Я шла домой, сама не своя от обиды. Что значит – таких, как я? Мне восемнадцать лет. (...) Какая же я – такая? Что у меня отец репрессирован? У многих репрессирован. Так что, нам всем не учиться? (...) Я чувствовала смертельную обиду. Сколько лет прошло, а мне и до сих пор тяжело переступать порог Киевского университета. Я помню фамилию того инсекта в крагах, но не хочу называть. Может быть, у него есть дети, внуки. Может быть, они не такие, как он. (...)
– И как же Ты из всего этого выбралась?
– Я получила письмо от Владимира Фёдорова, был такой харьковский поэт. (...) Он почему-то написал: «Что ты там мучаешься? Поступай в Литинститут». Несколько знакомых из круга Наума Коржавина, он же киевлянин, тоже мне советовали отправить стихи на творческий конкурс в Литинститут. Я отправила, и меня приняли. (...)
– (...) Какие самые яркие впечатления от Москвы? 
– Театр. Удивительные актёры старой школы. (...) Мы даже были прикреплены к столовой Театра Пушкина, который находился рядом с институтом. Обедаешь – и выплывает с репетиции Мария Стюарт во всем своём королевском убранстве. (...) Ходили в театр едва ли не каждый вечер. (...) Слышала Ростроповича, Ойстраха, Рихтера, Черны-Стефаньску. (...)
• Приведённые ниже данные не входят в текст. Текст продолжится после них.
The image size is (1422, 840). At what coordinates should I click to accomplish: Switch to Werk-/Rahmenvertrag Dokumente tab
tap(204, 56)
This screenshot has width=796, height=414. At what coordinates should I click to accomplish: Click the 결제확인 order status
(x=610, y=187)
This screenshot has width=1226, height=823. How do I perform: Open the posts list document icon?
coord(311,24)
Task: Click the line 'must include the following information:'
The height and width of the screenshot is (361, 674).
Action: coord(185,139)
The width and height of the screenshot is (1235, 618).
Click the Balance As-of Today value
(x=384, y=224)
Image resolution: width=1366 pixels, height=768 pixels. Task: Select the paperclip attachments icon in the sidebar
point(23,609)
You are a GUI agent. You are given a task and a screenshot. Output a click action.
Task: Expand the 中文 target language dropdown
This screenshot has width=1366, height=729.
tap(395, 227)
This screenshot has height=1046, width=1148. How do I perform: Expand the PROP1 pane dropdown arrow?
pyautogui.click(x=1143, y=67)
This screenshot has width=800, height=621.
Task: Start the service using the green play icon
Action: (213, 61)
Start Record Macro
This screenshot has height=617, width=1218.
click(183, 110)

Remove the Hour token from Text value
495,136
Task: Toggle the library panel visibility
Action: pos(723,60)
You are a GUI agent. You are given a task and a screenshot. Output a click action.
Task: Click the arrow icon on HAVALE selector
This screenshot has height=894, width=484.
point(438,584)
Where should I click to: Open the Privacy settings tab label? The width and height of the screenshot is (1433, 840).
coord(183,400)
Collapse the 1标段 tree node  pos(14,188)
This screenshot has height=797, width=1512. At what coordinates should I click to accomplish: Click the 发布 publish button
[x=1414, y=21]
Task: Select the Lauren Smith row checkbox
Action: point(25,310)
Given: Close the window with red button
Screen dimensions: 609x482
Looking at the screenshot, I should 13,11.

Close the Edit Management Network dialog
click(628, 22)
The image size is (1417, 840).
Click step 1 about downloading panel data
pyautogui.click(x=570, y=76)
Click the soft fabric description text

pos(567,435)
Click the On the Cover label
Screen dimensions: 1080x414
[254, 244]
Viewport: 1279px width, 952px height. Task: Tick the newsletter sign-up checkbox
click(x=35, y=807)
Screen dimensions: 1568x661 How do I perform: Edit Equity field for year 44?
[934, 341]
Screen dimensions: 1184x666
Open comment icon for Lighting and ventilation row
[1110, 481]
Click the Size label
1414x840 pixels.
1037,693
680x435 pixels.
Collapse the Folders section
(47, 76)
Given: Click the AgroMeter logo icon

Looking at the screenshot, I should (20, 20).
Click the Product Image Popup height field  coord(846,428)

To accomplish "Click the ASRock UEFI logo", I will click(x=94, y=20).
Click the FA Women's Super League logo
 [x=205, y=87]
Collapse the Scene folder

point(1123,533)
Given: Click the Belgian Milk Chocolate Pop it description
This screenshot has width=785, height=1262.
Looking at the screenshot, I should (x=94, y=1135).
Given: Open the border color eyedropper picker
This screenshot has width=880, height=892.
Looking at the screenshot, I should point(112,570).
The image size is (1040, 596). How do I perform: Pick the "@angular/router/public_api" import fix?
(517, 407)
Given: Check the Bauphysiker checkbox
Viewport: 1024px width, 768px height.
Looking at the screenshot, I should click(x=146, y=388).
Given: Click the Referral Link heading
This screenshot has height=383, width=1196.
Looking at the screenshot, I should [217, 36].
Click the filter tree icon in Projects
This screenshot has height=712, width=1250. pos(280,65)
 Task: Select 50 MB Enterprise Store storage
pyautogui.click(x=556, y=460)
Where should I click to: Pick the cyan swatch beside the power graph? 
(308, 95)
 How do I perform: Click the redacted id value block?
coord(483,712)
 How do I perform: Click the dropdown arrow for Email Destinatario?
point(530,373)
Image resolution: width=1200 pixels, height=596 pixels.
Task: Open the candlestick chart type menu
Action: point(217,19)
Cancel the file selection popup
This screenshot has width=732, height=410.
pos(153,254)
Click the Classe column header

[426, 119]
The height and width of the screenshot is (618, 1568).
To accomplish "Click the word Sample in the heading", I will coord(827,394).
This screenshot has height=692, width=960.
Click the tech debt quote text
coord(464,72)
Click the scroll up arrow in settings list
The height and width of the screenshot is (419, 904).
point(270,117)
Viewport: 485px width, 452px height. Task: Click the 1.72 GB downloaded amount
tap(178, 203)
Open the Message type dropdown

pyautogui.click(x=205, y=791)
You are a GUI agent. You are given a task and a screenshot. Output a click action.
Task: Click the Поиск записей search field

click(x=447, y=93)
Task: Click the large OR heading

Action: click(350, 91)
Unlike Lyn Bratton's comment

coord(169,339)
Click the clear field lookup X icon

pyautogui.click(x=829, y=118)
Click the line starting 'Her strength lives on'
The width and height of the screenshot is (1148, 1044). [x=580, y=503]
А ещё – именно Переделкино. (...) Дача Пастернака. Весной через забор его дачи свешивалась сирень, и Ежи, Твой отец, сломав несколько веточек, дарил мне эту сирень в капельках росы.
– (...) Как Ты ощущала Москву того времени? Город, в котором учишься, поневоле любишь. С ним связана молодость, какие-то незабываемые моменты.
– А почему нет? И молодость, и незабываемые моменты. Но Лобное место истории – это нечто другое. Помню момент. Шла по улице Горького. Улица широкая – и в то время какая-то пустынная. И вдруг мчится чёрная правительственная машина – наверное, туда, к Кремлю. Она так страшно мчалась. Мимо Юрия Долгорукого. Если бы кто-то не отскочил, смела бы всех на своём пути. Я ощутила холодный посвист империи. Это было очень острое чувство. Не Москву не любишь, а систему. (...)
– (...) Моя преподавательница итальянской литературы в Московском университете, когда уехала после развала СССР в Иерусалим, написала книгу, которая заканчивалась страшным ощущением: я не оглянусь на Москву, чтобы не окаменеть, как жена Лота. А на что – или на кого – Ты бы оглянулась в Москве?
– На империю не оглянусь. Оглянусь на дорогих мне людей, на друзей моей студенческой молодости. (...) На людей, с которыми я как бы и не знакома, но которых знает моя душа. На Афанасьева. На Аверинцева. На Политковскую. На Гоголя, на Довженко – а значит, и  на Украину.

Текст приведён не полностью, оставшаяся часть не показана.